**Actions to take**
- a) Edit the passage of the NHS procurement text between "The National Health" and "first few years.", inclusive, replacing "scrutinising" with "reviewing".
- b) According to the NHS procurement text, since what year has the redesigned NHS supply chain been operational?
- c) Shorten the paragraph of the NHS procurement text that begins "Given that the main driver", keeping its main facts.

**Reading text**

Centralised procurement for the health care sector -- bang for your pound or siphoning off scarce resources?

The National Health Service (NHS) has been running a centralised model for health care procurement in England for a few years now. The current system resulted from a redesign of the NHS supply chain that has been operational since 2019 [for details, see A Sanchez-Graells, ‘Centralisation of procurement and supply chain management in the English NHS: some governance and compliance challenges’ (2019) 70(1) NILQ 53-75.]

Given that the main driver for the implementation and redesign of the system was to obtain efficiencies (aka savings) through the exercise of the NHS’ buying power, both the UK’s National Audit Office (NAO) and the House of Commons’ Public Accounts Committee (PAC) are scrutinising the operation of the system in its first few years.

**Information supplied**
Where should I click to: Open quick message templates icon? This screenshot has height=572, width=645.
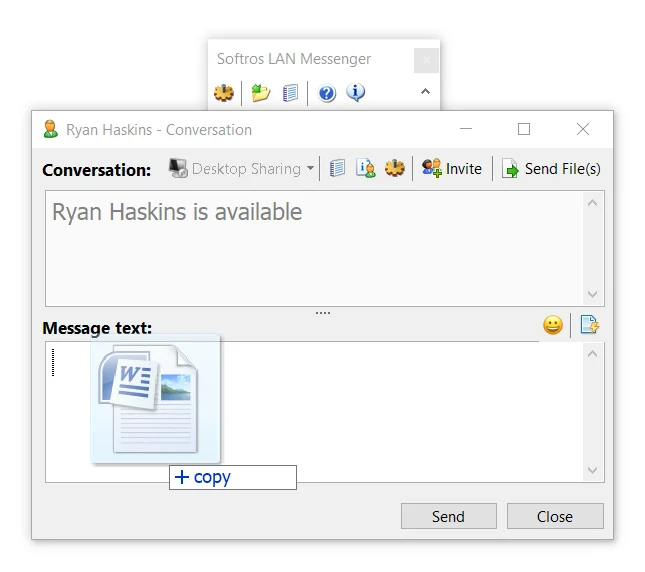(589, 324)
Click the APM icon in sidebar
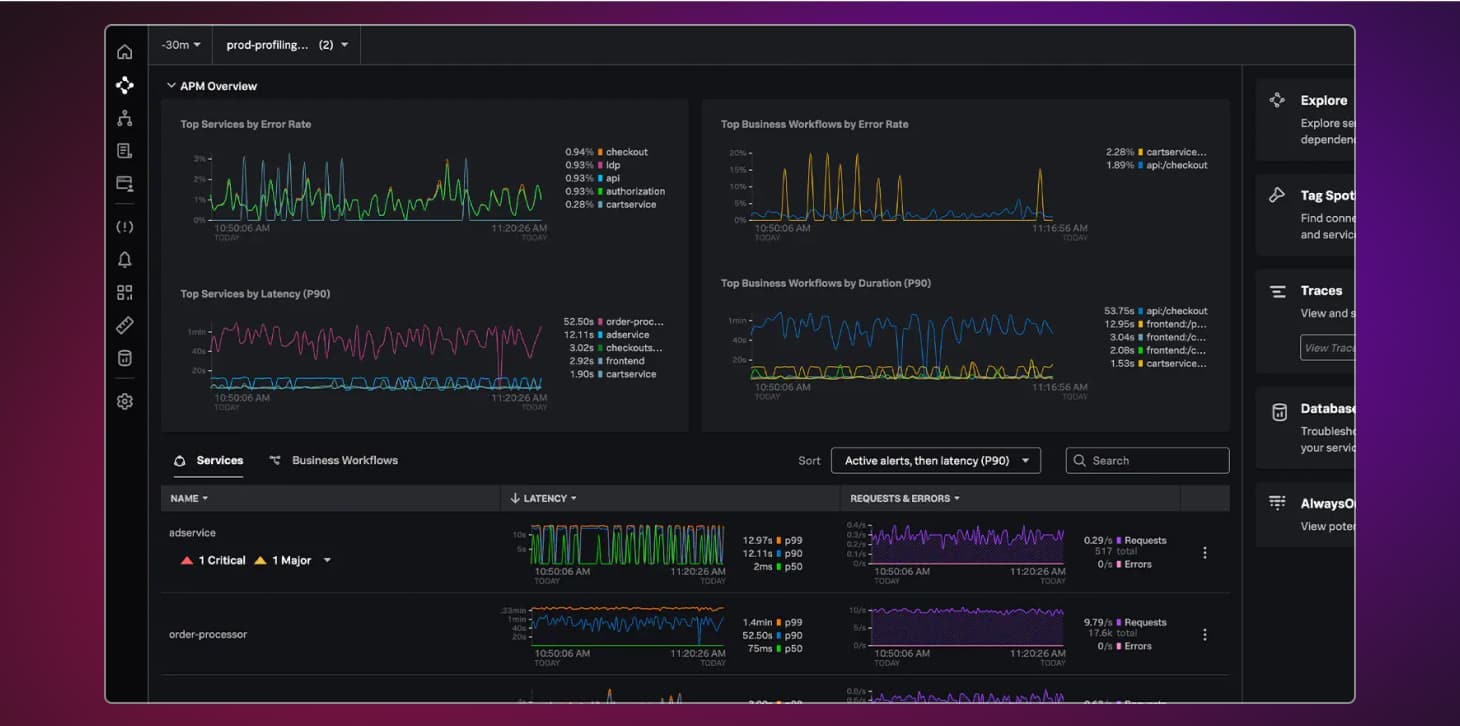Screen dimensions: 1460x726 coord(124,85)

**Set of answers**
- a)
The National Health Service (NHS) has been running a centralised model for health care procurement in England for a few years now. The current system resulted from a redesign of the NHS supply chain that has been operational since 2019 [for details, see A Sanchez-Graells, ‘Centralisation of procurement and supply chain management in the English NHS: some governance and compliance challenges’ (2019) 70(1) NILQ 53-75.]

Given that the main driver for the implementation and redesign of the system was to obtain efficiencies (aka savings) through the exercise of the NHS’ buying power, both the UK’s National Audit Office (NAO) and the House of Commons’ Public Accounts Committee (PAC) are reviewing the operation of the system in its first few years.

- b) Since 2019.

- c) The system was implemented and redesigned mainly to achieve savings through the NHS's buying power. For that reason, the UK's National Audit Office and the House of Commons' Public Accounts Committee are examining how it has operated in its first few years.